In a statement to the House of Commons Tuesday, International Development Secretary Douglas Alexander warned that the situation in the aftermath of cyclone Nargis "remains extremely grave" with "millions of people in desperate need".

"In addition to our previous commitment of 17 million pounds, I am today announcing a further 10.5 million pounds," Alexander said.

"These additional funds will be channelled through the Red Cross, NGOs and local community-based organisations," he said, insisting that none of the aid would pass through the country's military regime.

"Our priority remains to get assistance to those that need it."

Alexander added that, while Britain was focused on providing help, "this does not diminish our commitment to the restoration of accountable, democratic government in Burma," referring to the country by its former name.

He said he was "disappointed and saddened" that the regime had extended pro-democracy leader Aung San Suu Kyi's detention further, and added that results from Myanmar's constitutional referendum "lack all credibility" as they were held in the immediate aftermath of the cyclone.
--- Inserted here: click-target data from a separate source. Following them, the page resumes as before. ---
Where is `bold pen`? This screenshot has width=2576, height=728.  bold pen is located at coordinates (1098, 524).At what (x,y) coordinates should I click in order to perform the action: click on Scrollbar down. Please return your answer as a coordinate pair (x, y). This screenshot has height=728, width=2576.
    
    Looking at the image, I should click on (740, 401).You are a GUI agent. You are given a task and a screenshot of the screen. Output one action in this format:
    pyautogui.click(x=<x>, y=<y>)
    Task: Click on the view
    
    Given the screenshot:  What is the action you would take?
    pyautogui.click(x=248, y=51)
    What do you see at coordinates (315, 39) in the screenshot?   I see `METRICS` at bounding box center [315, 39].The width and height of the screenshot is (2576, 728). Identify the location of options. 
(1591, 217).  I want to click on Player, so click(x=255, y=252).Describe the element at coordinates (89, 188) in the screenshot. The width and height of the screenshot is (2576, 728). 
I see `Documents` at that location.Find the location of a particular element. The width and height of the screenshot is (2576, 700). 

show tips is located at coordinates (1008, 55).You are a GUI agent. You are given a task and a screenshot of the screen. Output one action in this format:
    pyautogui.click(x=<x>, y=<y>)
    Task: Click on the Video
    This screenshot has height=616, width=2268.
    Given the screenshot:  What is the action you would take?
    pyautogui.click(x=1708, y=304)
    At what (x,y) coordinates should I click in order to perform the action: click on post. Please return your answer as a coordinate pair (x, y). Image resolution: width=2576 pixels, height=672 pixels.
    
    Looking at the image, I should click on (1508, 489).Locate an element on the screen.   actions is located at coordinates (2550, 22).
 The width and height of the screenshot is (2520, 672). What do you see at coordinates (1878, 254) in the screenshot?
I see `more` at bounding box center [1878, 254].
Cyclone Nargis left 133,000 people dead or missing when it ploughed across Myanmar one month ago, laying waste to vital farmlands and wiping villages off the map.

For the first three weeks after the storm, Myanmar stonewalled international efforts to deliver aid, yielding only after UN Secretary General Ban Ki-moon paid a personal visit there to meet with junta leader Than Shwe.

Ban left Myanmar saying he had convinced the senior general to allow a full-scale relief effort, but days later, UN agencies said access remains spotty, with only a handful of foreign aid workers actually in the worst-hit parts of the Irrawaddy Delta.

Alexander said that the regime's promises to Ban "must be turned into action".

The UN has said that about 1.3 million people out of the 2.4 million affected by the cyclone have now received some form of foreign aid.